=== Begin Enclosure ===
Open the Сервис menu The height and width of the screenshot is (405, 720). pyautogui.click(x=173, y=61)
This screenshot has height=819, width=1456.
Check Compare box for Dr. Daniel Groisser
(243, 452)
=== End Enclosure ===
=== Begin Enclosure ===
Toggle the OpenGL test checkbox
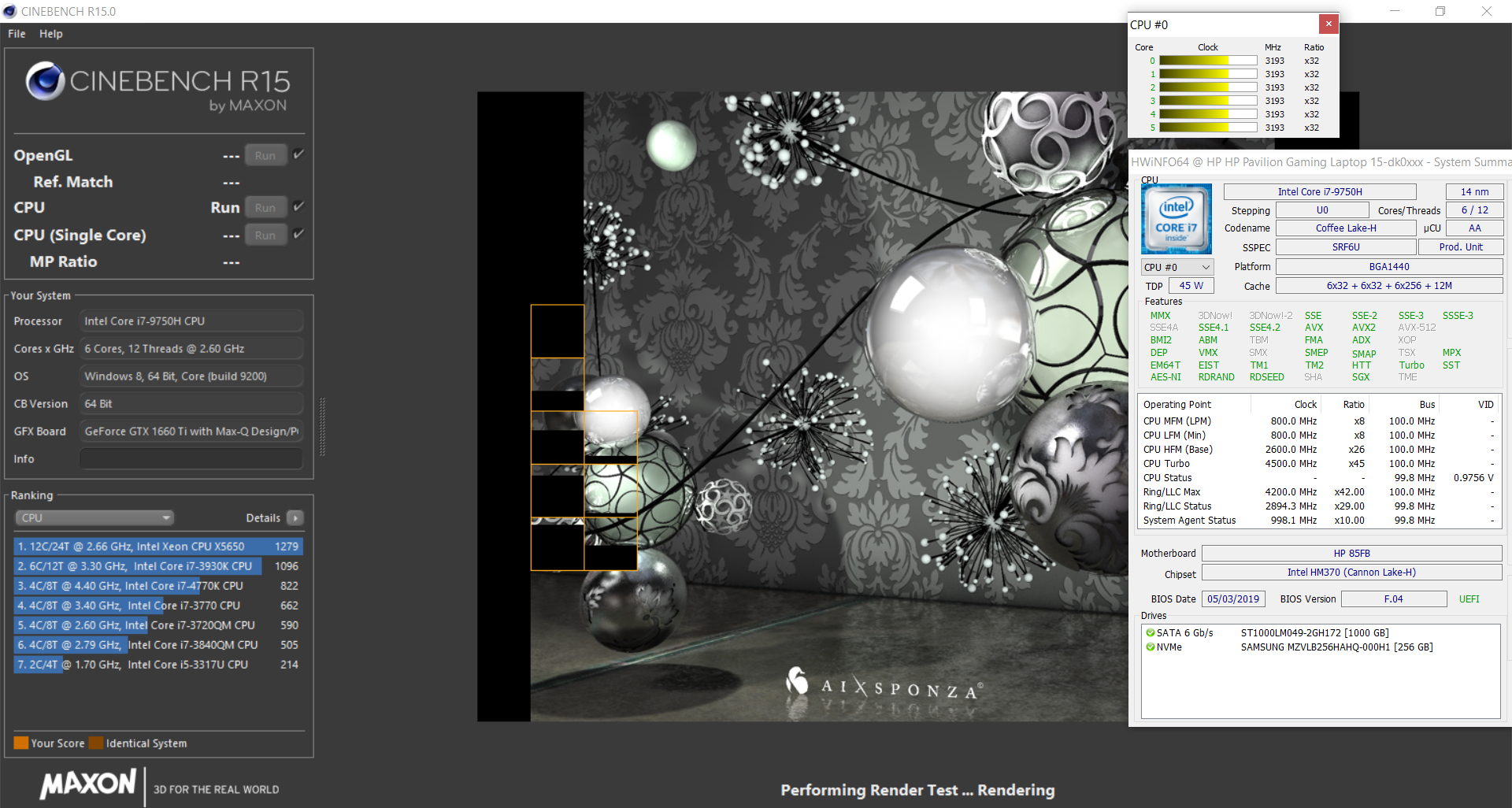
=== End Enclosure ===
[PROBLEM STATEMENT]
Please report all lines in the entries where "height" appears.

[SOLVED PROBLEM]
Open the Сервис menu The height and width of the screenshot is (405, 720). pyautogui.click(x=173, y=61)
This screenshot has height=819, width=1456.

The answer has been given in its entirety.